TASKS:
a) In the text about Hoi Sham Island, what park is the former island now part of?
b) Write the next part of the Hoi Sham Island text, picking up after its final sentence.

TEXT SHOWN:
<<<<

Hoi Sham Island (海心島 (island in the middle of the sea)), also called To Kwa Wan Island (土瓜灣島), was an island in Kowloon Bay off the coast of To Kwa Wan, Kowloon Peninsula in Hong Kong. It was connected to the mainland as a consequence of land reclamation, and it is now part of Hoi Sham Park (海心公園).

==History==
The island was known by the locals for its distinctive shape of the rocks, some of them were given names, such as Hoi Sham Rock (海心石) and Fishtail Rock (魚尾石), and the island was believed to be a place of good feng shui. A Lung Mo Temple (龍母廟), also called Hoi Sham Temple (海心廟), was originally built on the island at the foot of the rock.

>>>>

DATASET ENTRIES:
<<<<

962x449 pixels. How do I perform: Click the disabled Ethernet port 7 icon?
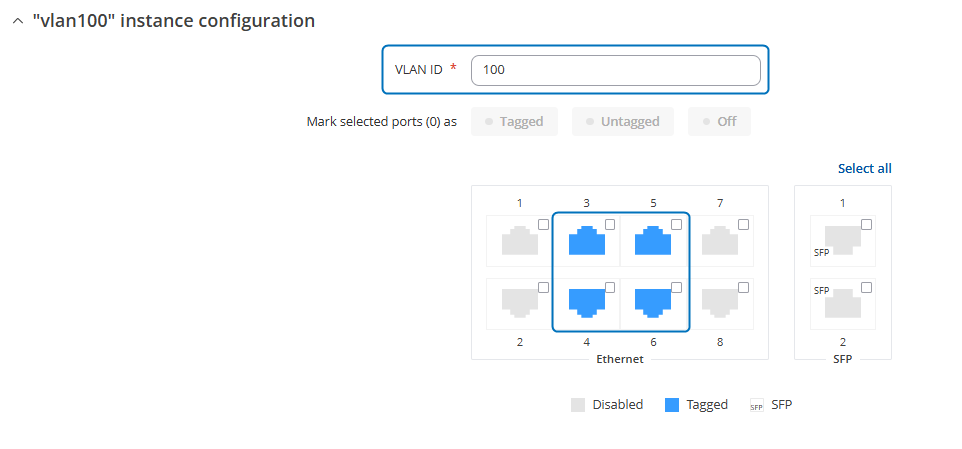point(720,241)
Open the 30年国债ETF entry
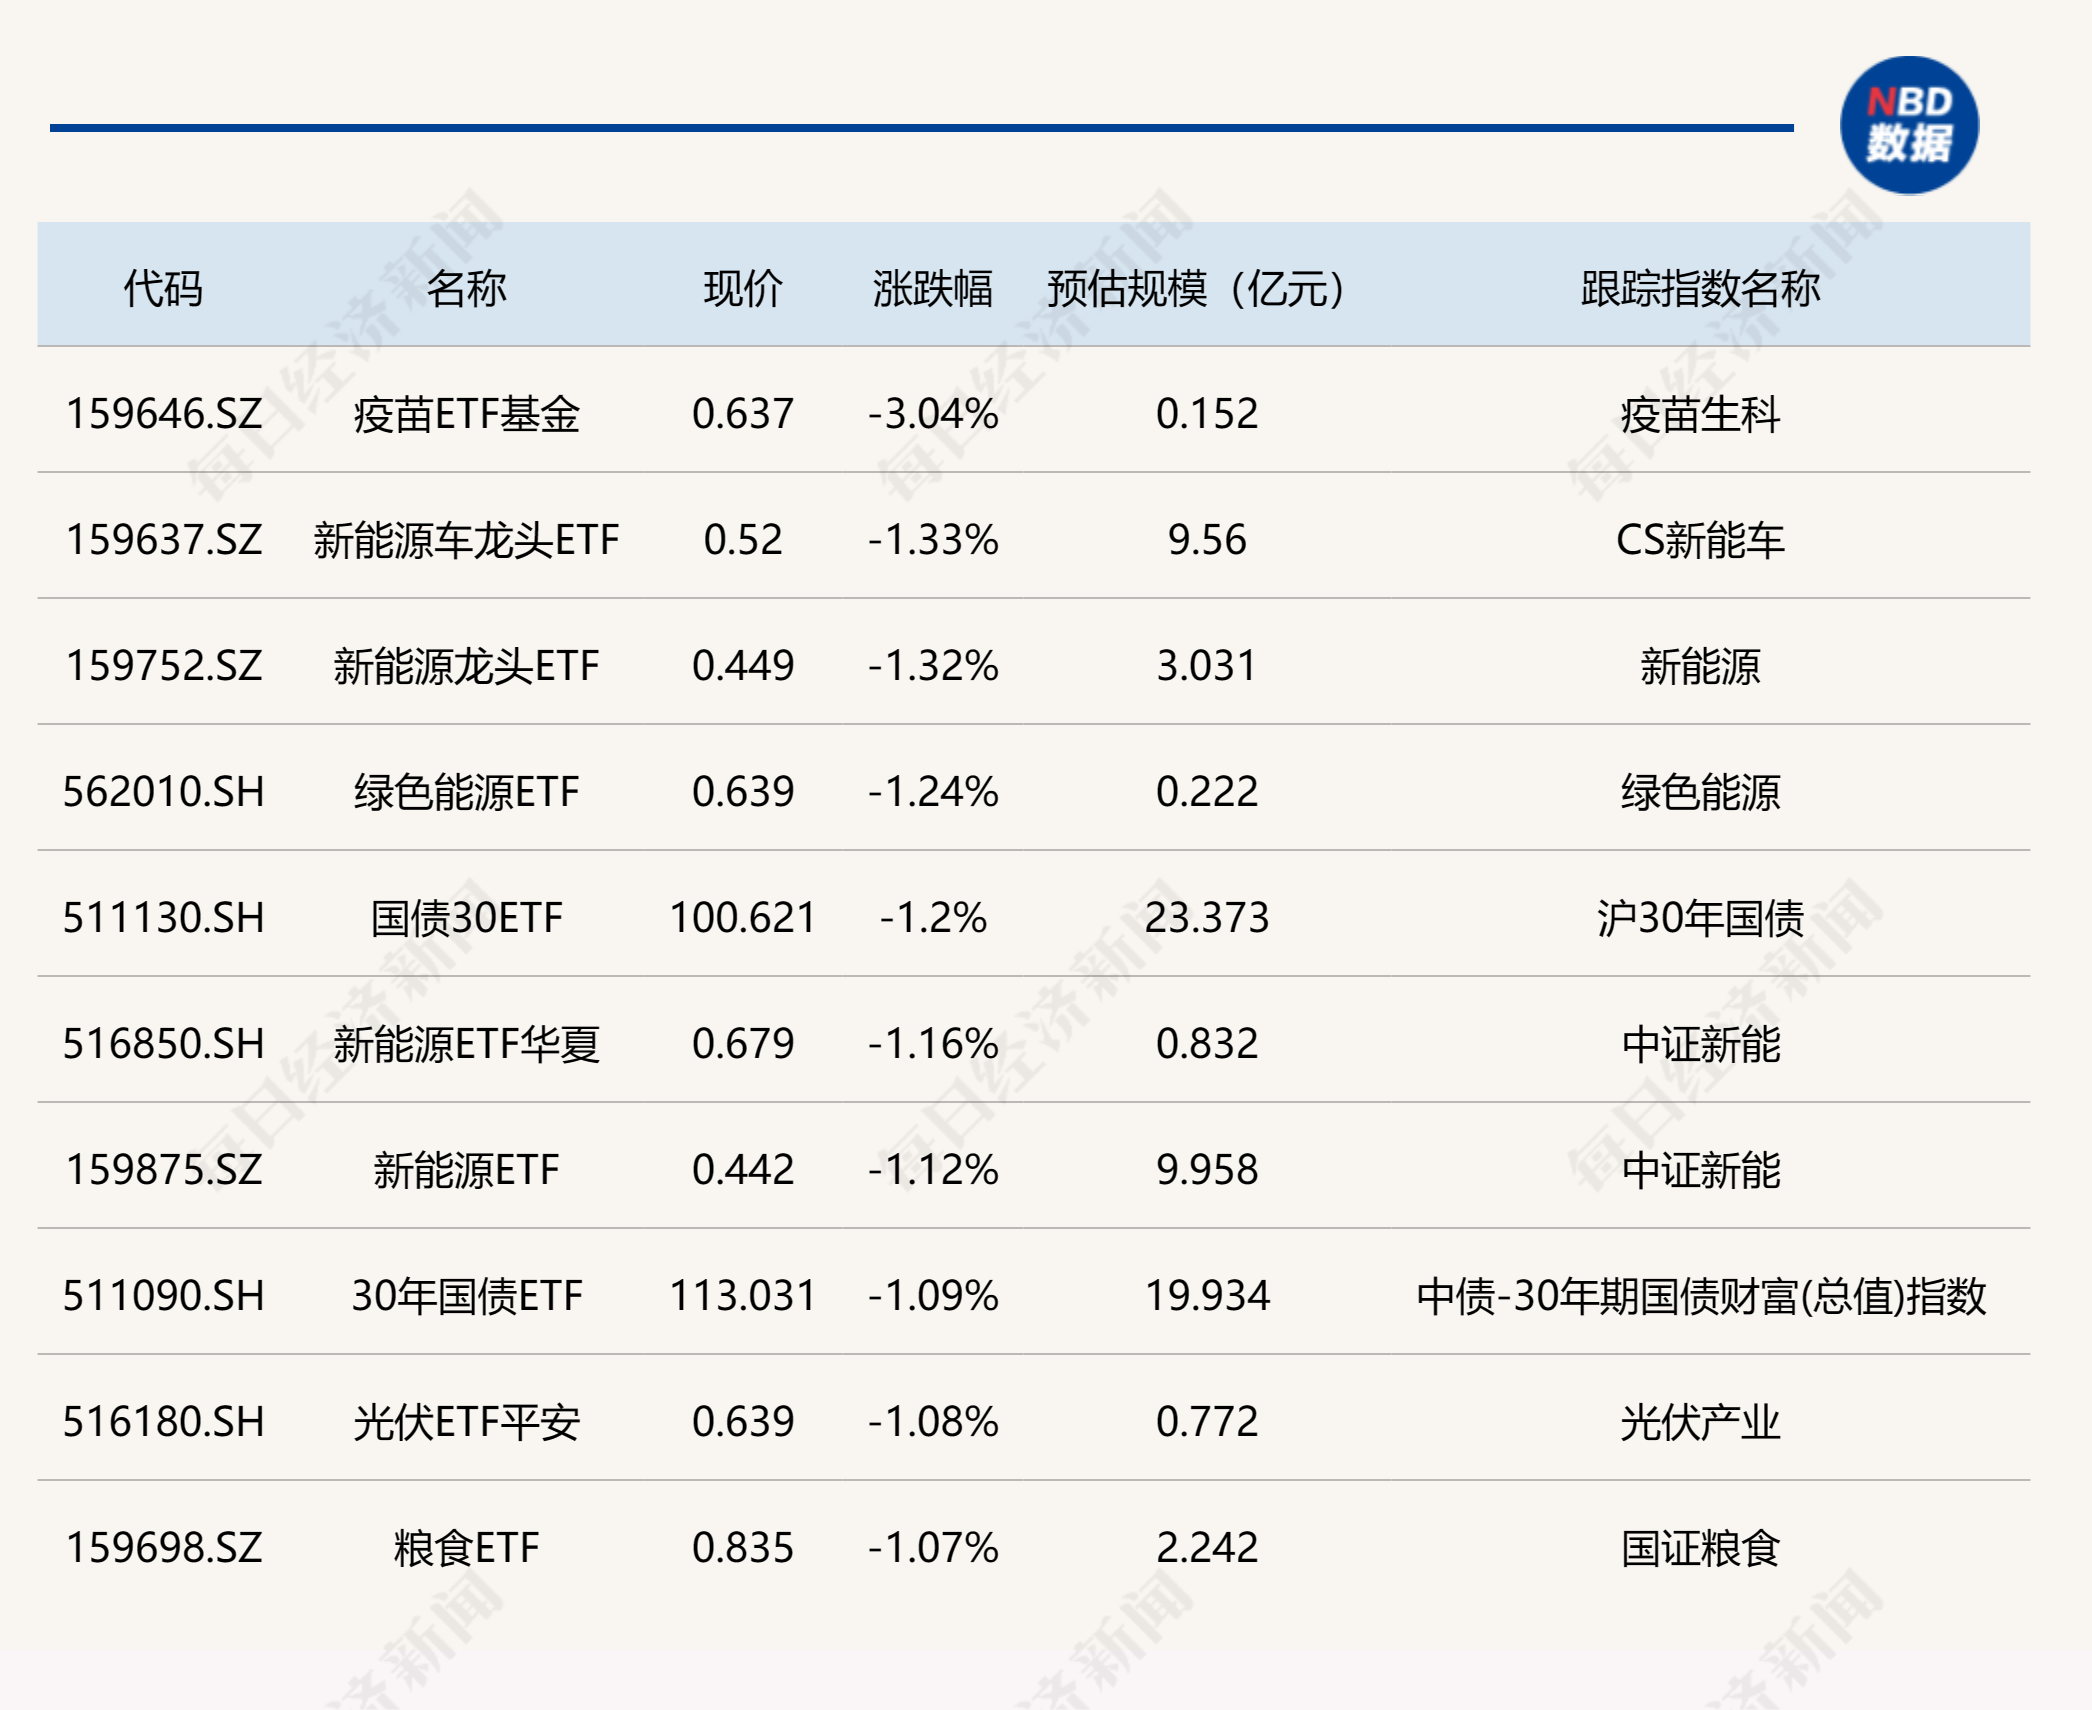Screen dimensions: 2092x1710 point(466,1296)
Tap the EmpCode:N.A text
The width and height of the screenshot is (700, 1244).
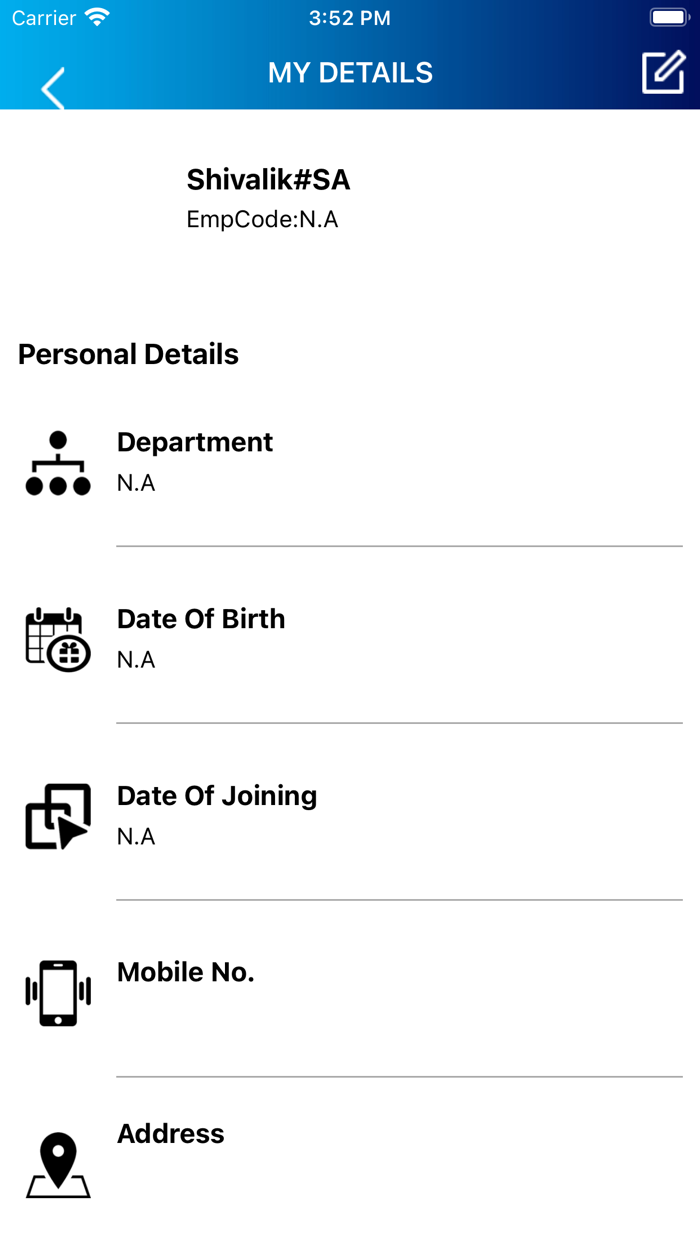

>>>>

RESULTS OF THE EXERCISE:
a) Hoi Sham Park (海心公園).

b)
Upon reclamation of the bay of To Kwa Wan in the 1960s, the island was connected to the urban To Kwa Wan area, and was converted into Hoi Sham Park in 1972. The Fishtail Rock and Hoi Sham Rock were preserved and are displayed in the park.

The temple was demolished in 1964 and the statue of Lung Mo (龍母 (Dragon Mother)) was relocated to the nearby Tin Hau Temple, built in 1885 and located at the corner of Ha Heung Road (下鄉道) and Lok Shan Road (落山道). In this temple, the statue of the Lung Mo is on the altar of the left bay (right side when viewed from the front).